Il referendum sui finanziamenti comunali alle scuole private paritarie bolognesi si farà. Lo ha annunciato ieri in conferenza stampa il Nuovo comitato articolo 33, che vede tra i promotori l’Uaar assieme alla Chiesa Metodista, ad associazioni di genitori e insegnanti, a sindacati della scuola e ad altre realtà della società civile. Per raggiungere e superare la quota delle 9.000 firme per indire il referendum consultivo comunale è occorsa soltanto la metà del tempo previsto. L’aperta ostilità della Curia e del principale partito della maggioranza (Pd) – allineato per l’occasione con l’opposizione (Udc, Pdl e Lega Nord) – non hanno dunque costituito un handicap. Anzi, forse hanno rappresentato addirittura un propellente dell’entusiasmo mostrato da molti cittadini.
Ricordiamo che il Comune di Bologna destina ogni anno oltre un milione di euro a scuole dell’infanzia private paritarie, che si va a sommare ai contributi che già elargiscono stato e regione. Delle 74 sezioni finanziate, 73 sono federate FISM. Propongono cioè un “progetto educativo” cattolico, che deve essere obbligatoriamente accettato dalle famiglie. Mancando posti nelle scuole statali o comunali, tanti genitori si trovano così costretti a iscrivere il proprio figlio a una scuola di ispirazione religiosa. Una palese violazione di diritti costituzionali, dato che la Repubblica è obbligata a istituire “scuole statali per tutti gli ordini e gradi”, a prescindere che si tratti di scuola dell’obbligo o meno.
Il Nuovo comitato articolo 33 è nato per correggere queste storture attraverso lo strumento del referendum consultivo comunale: i cittadini, esprimendosi sul quesito, avranno ora la possibilità di dire se preferiscono che il comune utilizzi le risorse economiche per le scuole statali e comunali oppure per le scuole private paritarie. Una battaglia iniziata a Bologna che potrà essere esportata in altri comuni.
Un argomento che portano i sostenitori del sussidiarismo della scuola privata è che essa fa risparmiare soldi pubblici. La veridicità di questa affermazione è tutta da dimostare, mentre ampiamente dimostrata è la minor qualità educativa di questi ghetti identitari spesso travestiti da diplomifici. E tuttavia, perché la scuola privata cattolicamente orientata non dovrebbe far risparmiare ancora più soldi pubblici? Basterebbe abolire il finanziamento comunale alle scuole private paritarie. E utilizzarlo per la scuola di tutti, laica e civile, come chiedono i referendari.

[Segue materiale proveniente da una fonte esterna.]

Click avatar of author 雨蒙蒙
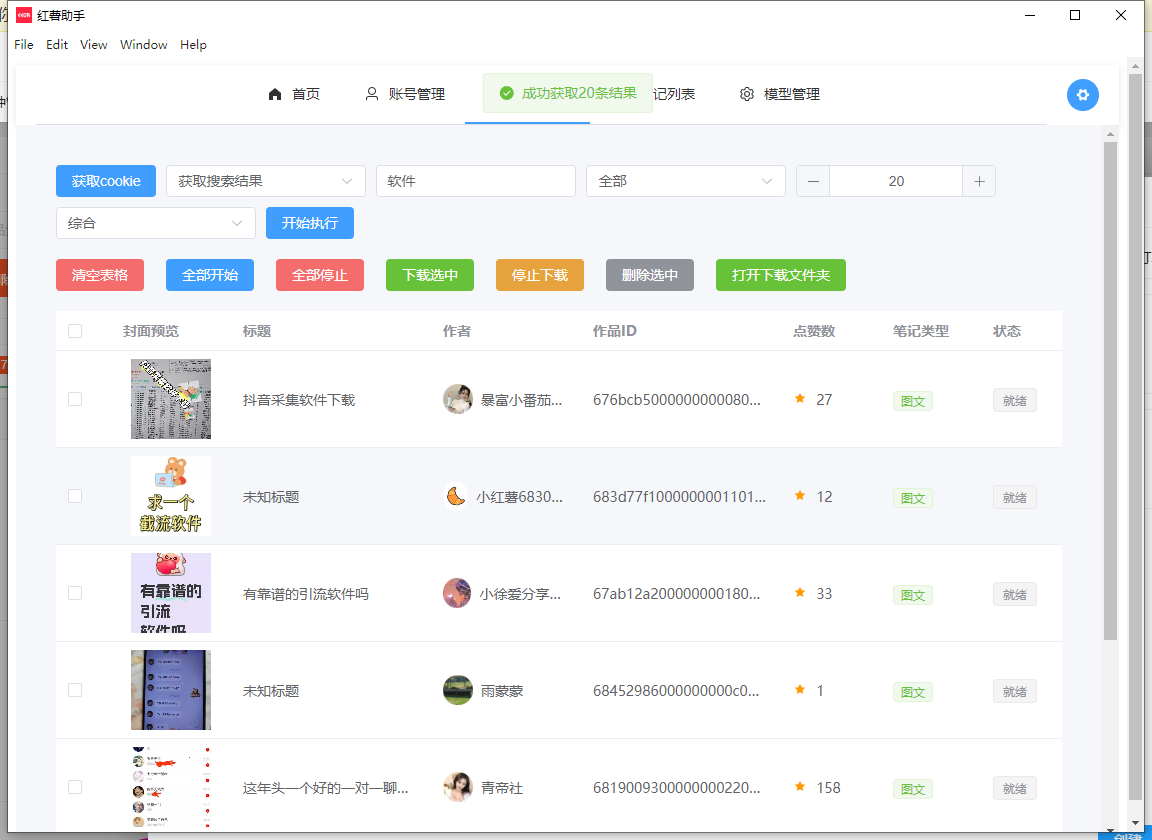 pyautogui.click(x=458, y=690)
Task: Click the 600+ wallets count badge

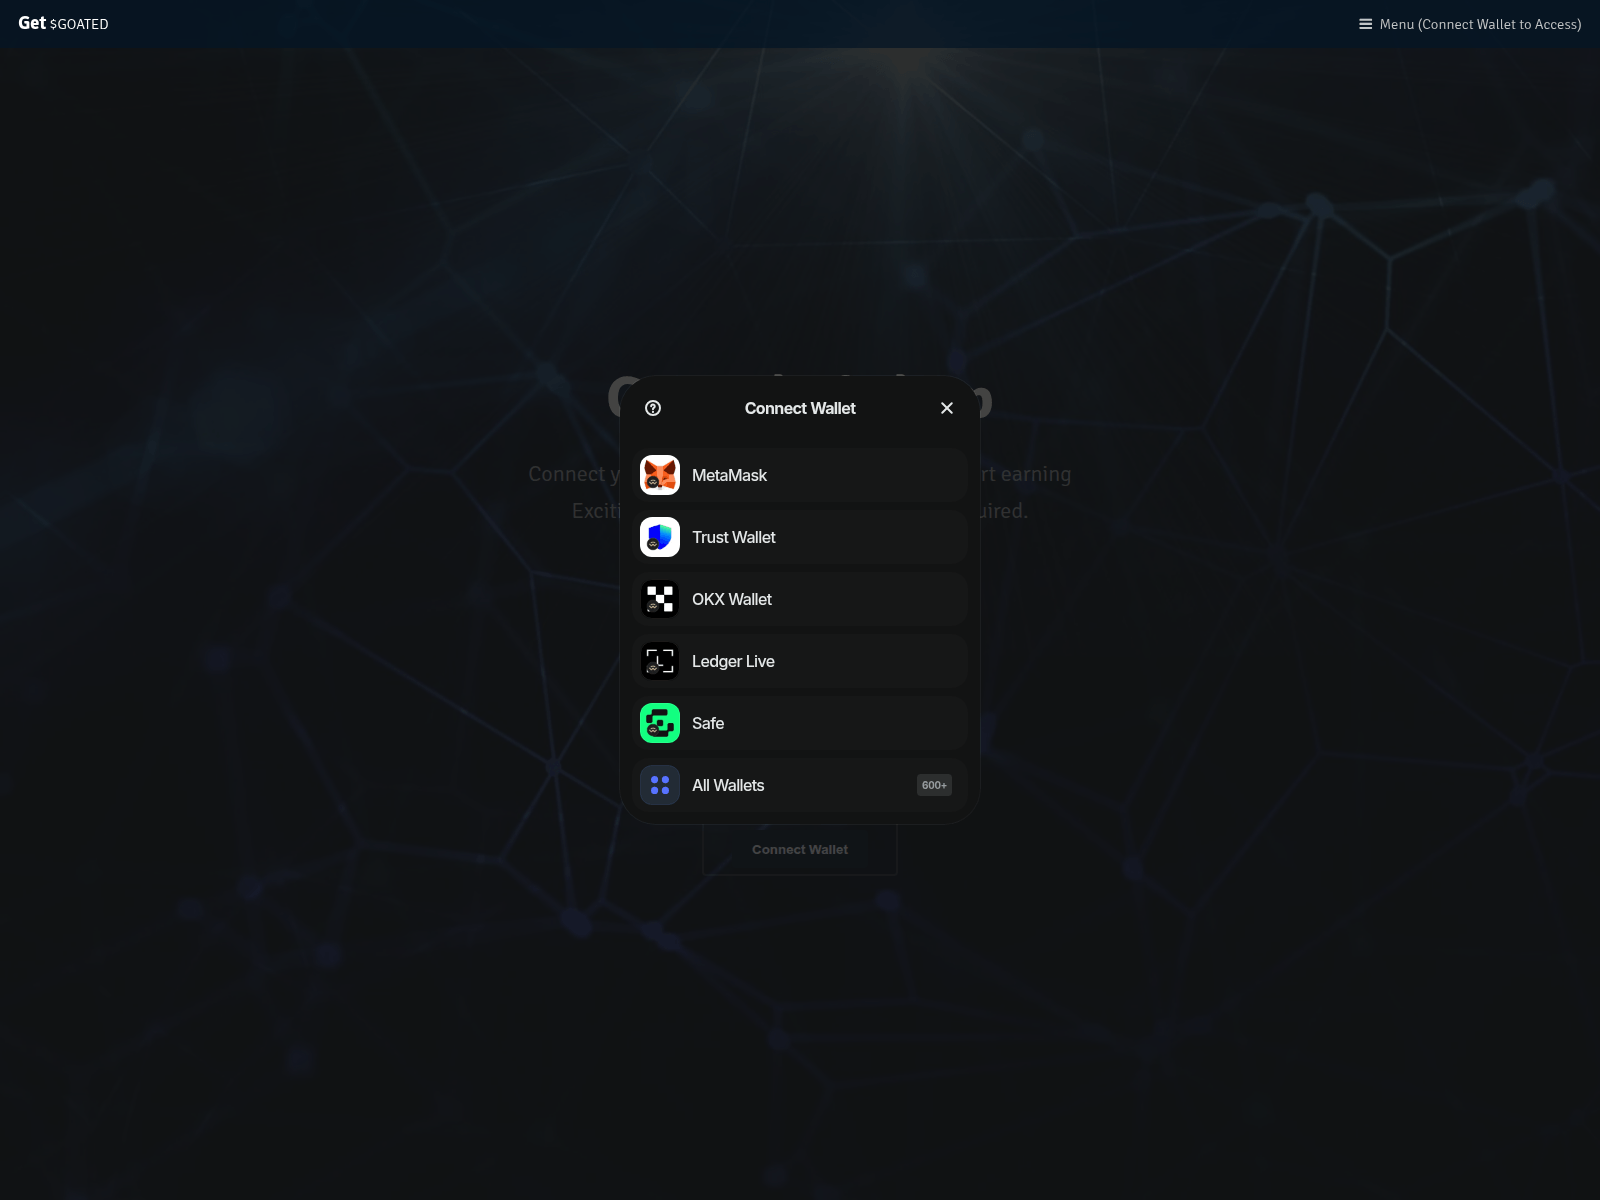Action: (x=934, y=785)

Le scuole private potrebbero invece cercarsi sponsor privati: primo tra tutti la Curia Arcovescovile. A Bologna, come ha mostrato Repubblica nel febbraio 2010, possiede una “città nella città”. E i muri di molte scuole private: sui quali l’Imu, al momento, par di capire che non viene pagata. Privilegi e contributi a raffica, nessun controllo. I cittadini hanno ora la possibilità di cominciare a dire “basta”.